Varadhachary’s many professional achievements and attributes, though inspiring, were only a part of who she was and her broader impact.
An empathetic and caring woman, Varadhachary was very passionate about social issues, giving generously of her time and money. An organization that was close to her heart was Pratham USA, India’s largest educational non-profit. She and Atul worked for a year with Pratham in India starting in 1998, helping create Pratham health, a program that reached 65,000 pre-school children in Mumbai, providing them with iron and micronutrients. Gauri continued her involvement with and contributions to Pratham, serving on the Pratham Houston Board for many years. She also generously supported many other organizations in Houston doing great work to support the under-served population whether it be in food security, elder care, or protection against domestic abuse.
Varadhachary always prioritized her family and friends along with her professional and philanthropic contributions. After her eldest daughter was born, coincident with the completion of her fellowship, Varadhachary took a two-year break to spend time with her daughter, which included the year she spent working with Pratha in India. Over the years, she enjoyed spending time with her daughters, helping them with their homework, teaching them a multitude of skills and having dinner together as a family almost every night. Both her daughters are incredibly thankful to have such an amazing role model as a mother - they grew up seeing that it’s possible to balance a successful career, a loving family, and fun.
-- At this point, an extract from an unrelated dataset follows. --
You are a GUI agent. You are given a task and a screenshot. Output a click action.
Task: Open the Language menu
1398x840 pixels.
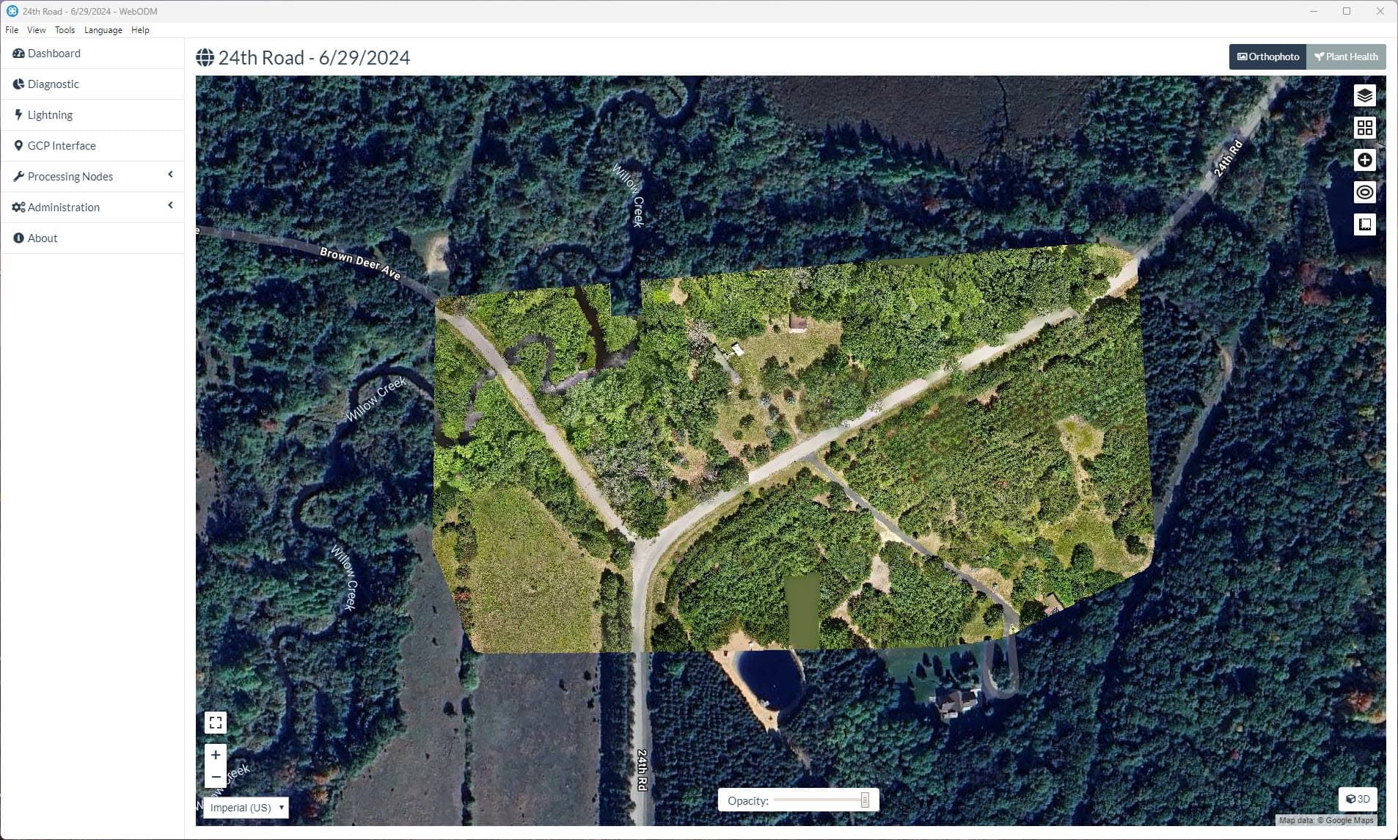pos(103,29)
Dr. Varadhachary loved traveling and the outdoors. She organized vacations with family and friends in exotic locations and loved hiking, exploring new cities, and immersing herself in different cultures. Some of her fondest memories included visiting amazing places around the world including, Central and South America, Europe, the Middle East, and India. She also loved the mountains and felt very connected to them (sharing a birthday with the National Parks Service!) and took her family hiking whether they wanted to go or not. When she wasn’t traveling, she fulfilled her avid love of the outdoors by tending to her verdant garden. Despite her petite frame, she could lift gigantic bags of mulch and drag heavy trash bags of plants all over the yard. You could find her most Sunday evenings knee-deep in soil, planting new flowers in her garden or enthusiastically planning for the next season. Her daughters loved the dichotomy of the professional, well-dressed, successful career woman and the laughing gardener in an old t-shirt covered in dirt from head to toe.
She was an incredible role model for not only her family, but will be remembered by her colleagues and friends as a fountain of laughter, a nurturing friend/mother, and an empathic doctor.